C’è l’America imperiale e c’è l’impero di Donald Trump. Indissolubilmente legati: la famiglia presidenziale - e per estensione la cerchia dei collaboratori - tesse una propria politica economica ed estera parallela. Che muove miliardi verso casseforti personali, gonfiate da attività sulle quali l’amministrazione ha voce in capitolo, dagli asset crypto all’intelligenza artificiale, dall’energia alle comunicazioni, da relazioni con ricchi paesi arabi del Golfo fino alle guerre - Iran compreso, tra investimenti in droni e ombre di speculazioni sui bombardamenti.
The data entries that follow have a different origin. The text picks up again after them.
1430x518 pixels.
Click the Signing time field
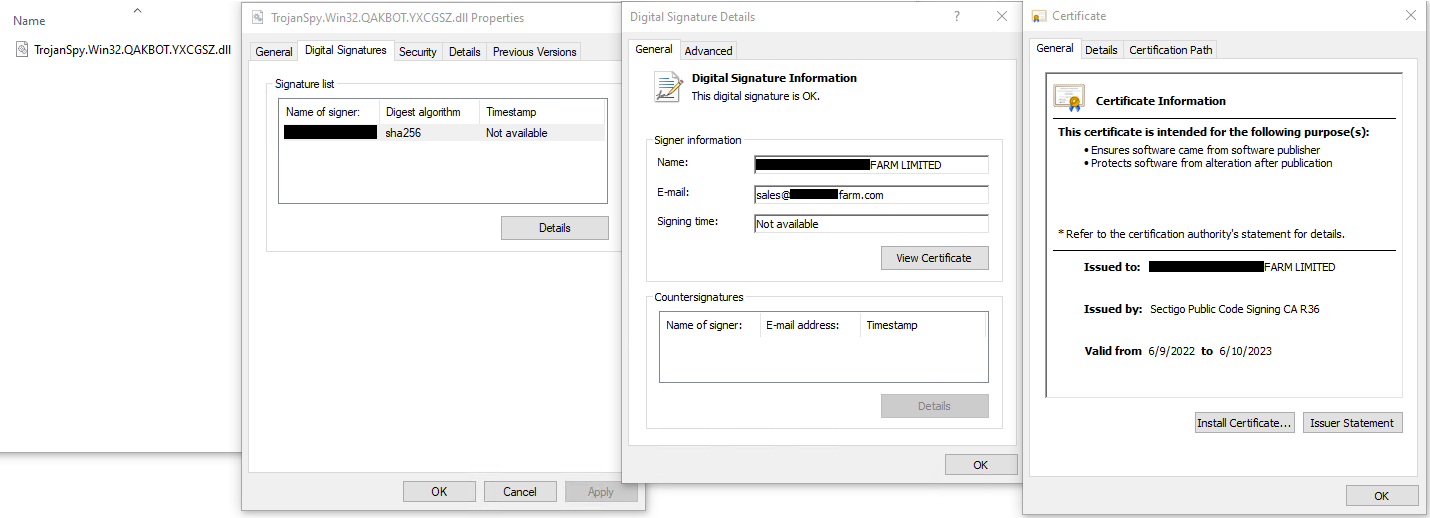[870, 224]
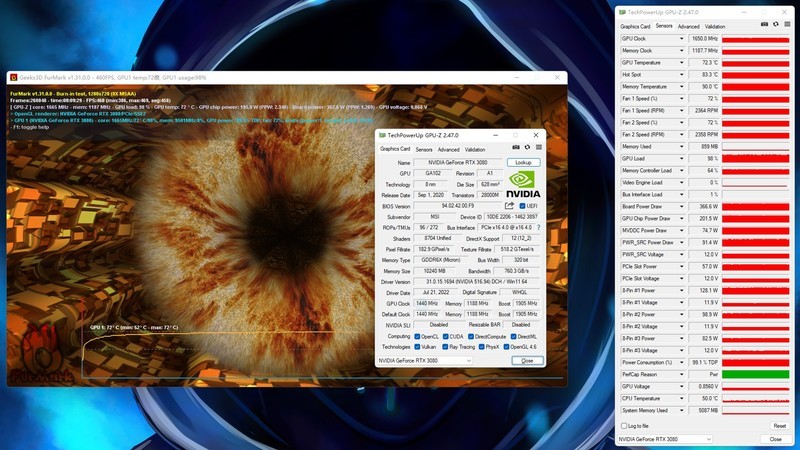
Task: Click the camera icon in the Graphics Card window
Action: pyautogui.click(x=516, y=149)
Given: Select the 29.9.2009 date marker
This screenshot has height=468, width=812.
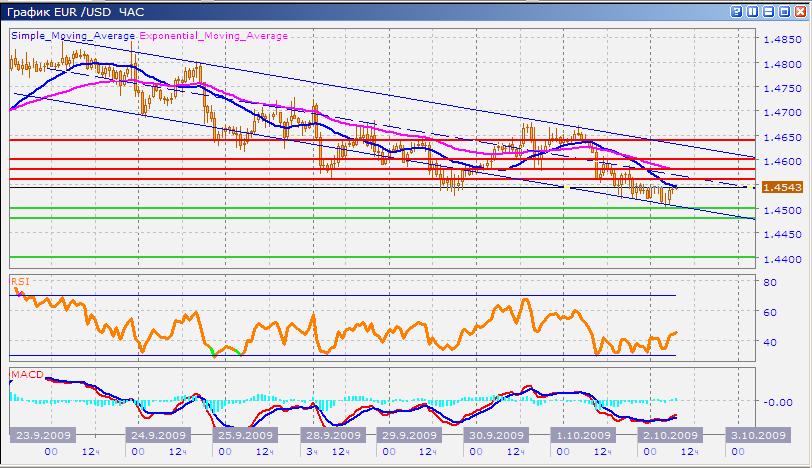Looking at the screenshot, I should tap(407, 436).
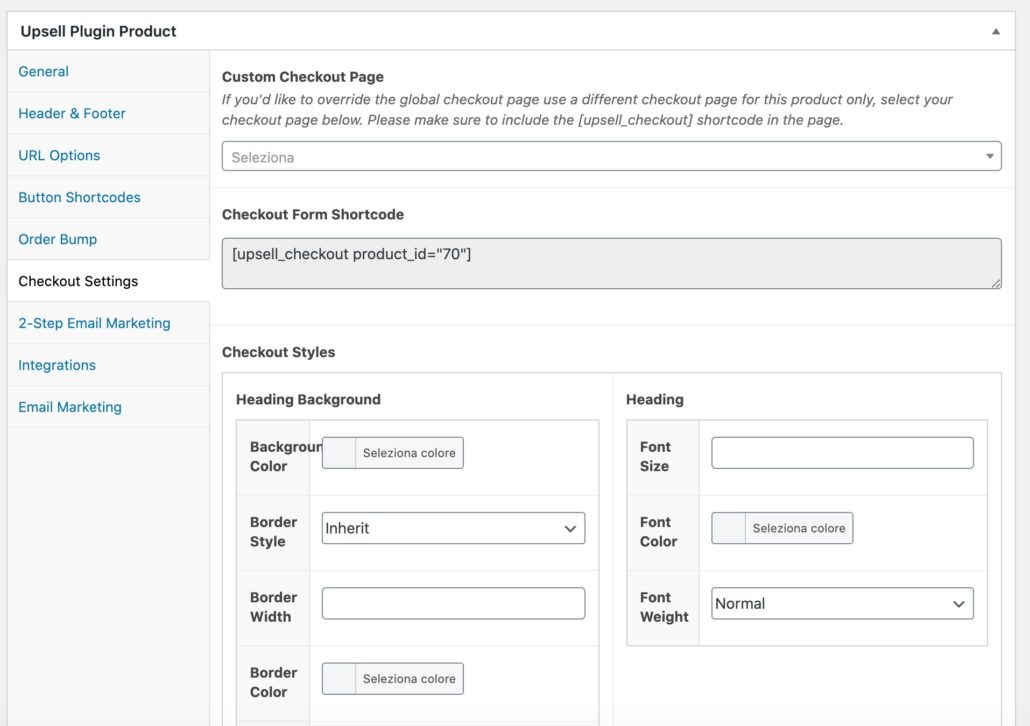Toggle the Border Color switch
This screenshot has height=726, width=1030.
(338, 678)
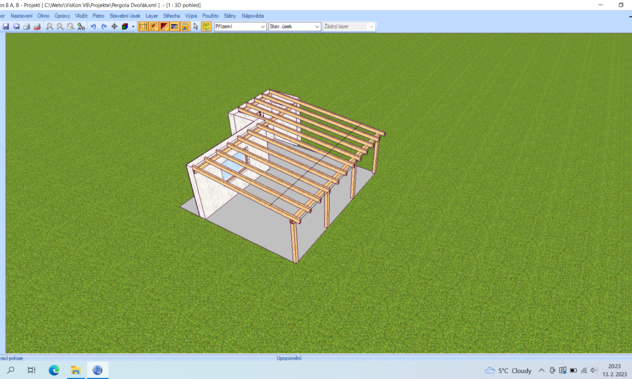The width and height of the screenshot is (632, 379).
Task: Open the Stav. úsek dropdown
Action: [x=295, y=27]
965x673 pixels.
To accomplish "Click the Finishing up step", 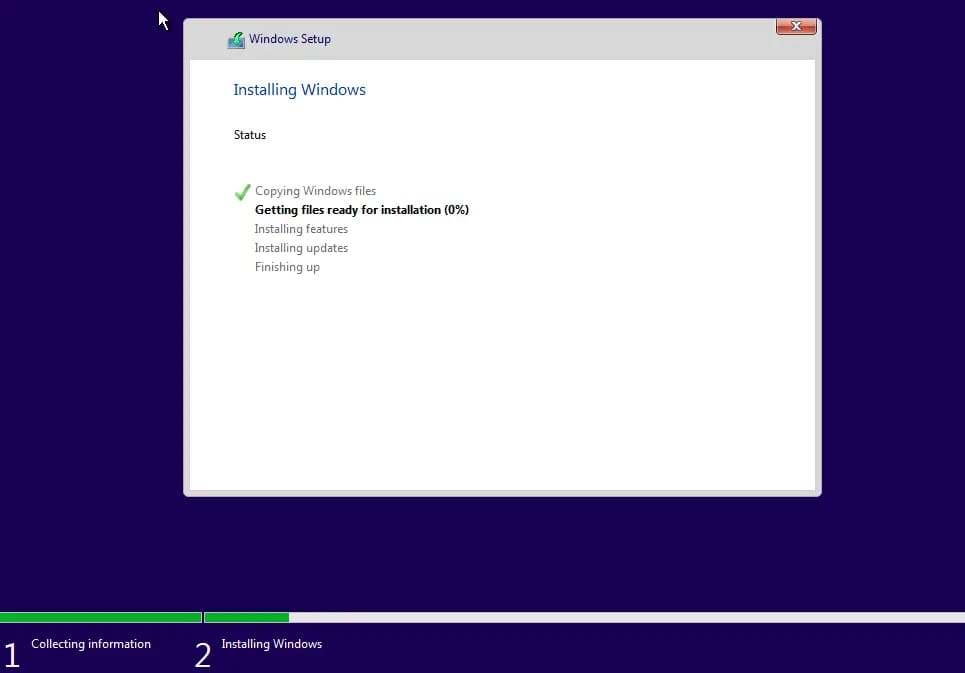I will [x=287, y=267].
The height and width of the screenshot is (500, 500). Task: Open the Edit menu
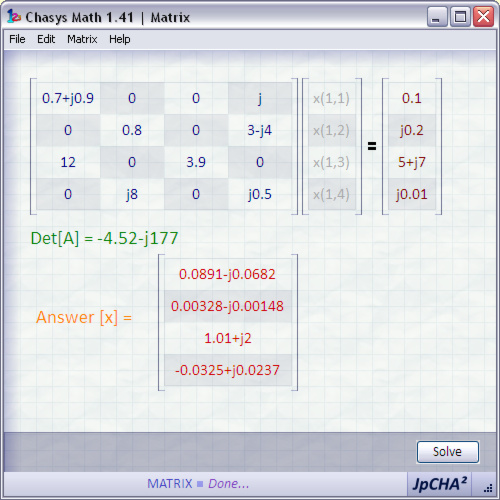point(46,39)
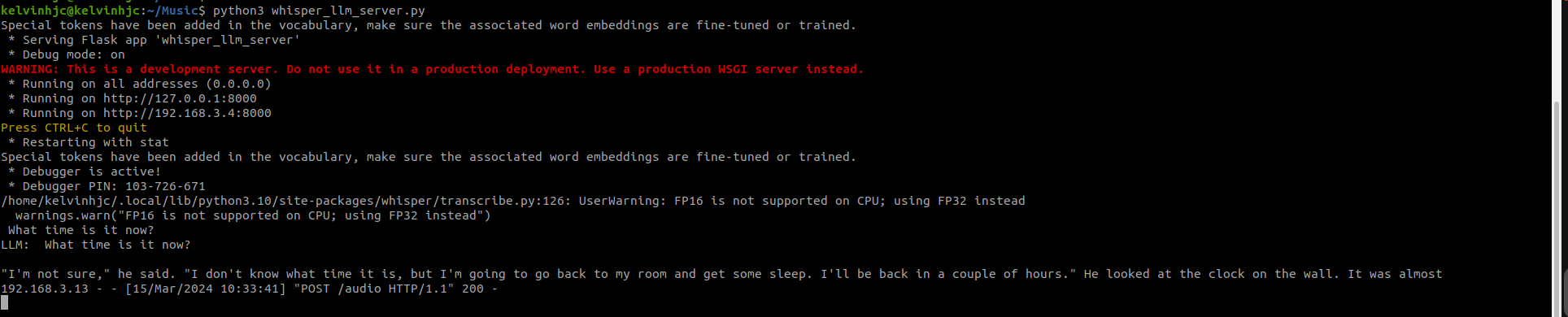Click the 'Debugger is active!' line
Image resolution: width=1568 pixels, height=317 pixels.
pos(85,172)
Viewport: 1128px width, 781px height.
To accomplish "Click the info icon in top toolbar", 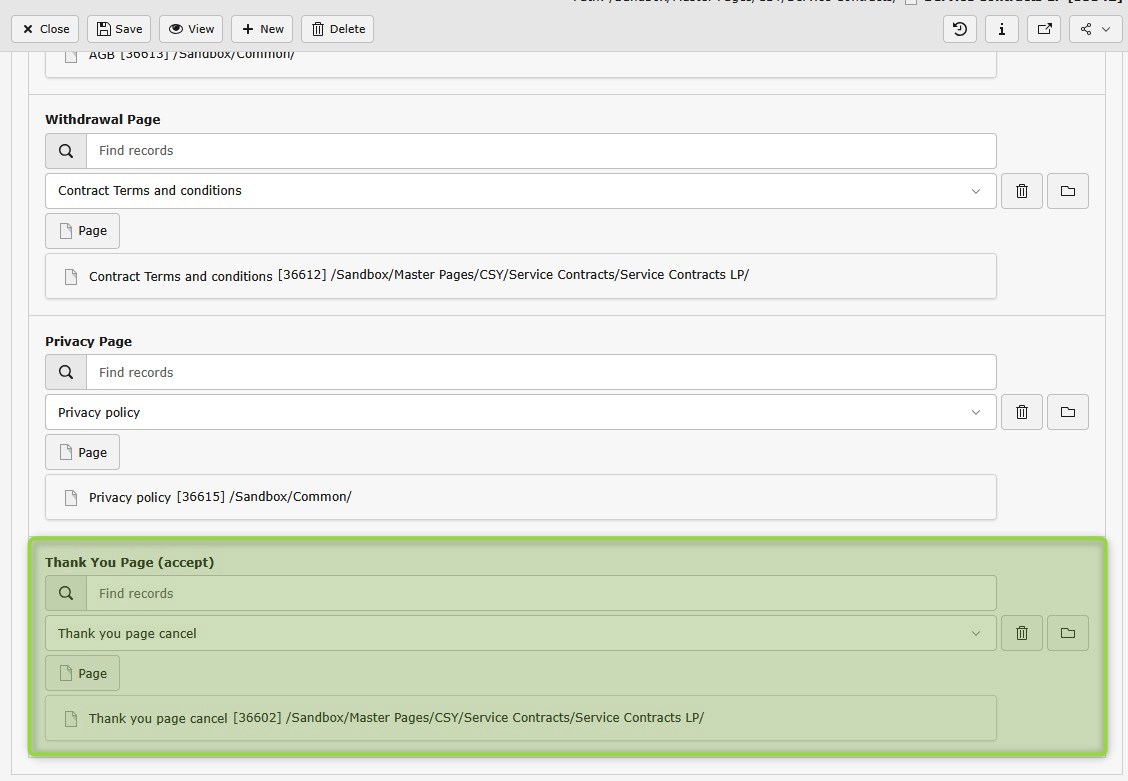I will click(x=1002, y=29).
Calcoli esatti della fortuna targata Trump hanno dato filo da torcere ad associazioni etiche, centri di ricerca accademici, analisti congressuali e inchieste dei media. L’opacità è di regola nella rete di operazioni e asset nelle mani di Trump, dei figli Eric e Donald Jr, della First Lady Melania, come del genero Jared Kushner e del personale inviato nelle crisi Steve Witkoff e dei suoi figli Alex e Zach.
La girandola dei numeri
Le stime dei “guadagni da presidenza” ruotano così attorno a più cifre, che hanno contribuito a salvare Trump da guai finanziari per processi e scandali e a ridar lustro alla sua immagine di successo . In gioco, secondo le più recenti stime, sono almeno quattro o cinque miliardi nell’arco di un anno d’oro, almeno per lui, e attribuiti al ritorno alla Casa Bianca. Abbastanza perché la classifica dei miliardari di Bloomberg valuti ora il suo patrimonio in 6,8 miliardi e Forbes oltre i 7 miliardi. Il Digital Grift Wealth Tracker, elaborato dall’opposizione democratica alla commissione di Vigilanza della Camera, azzarda cifre ancora maggiori: il suo polemico “orologio delle truffe” segna 9,7 accumulati fino a gennaio. Con 600 milioni legati a interessi stranieri.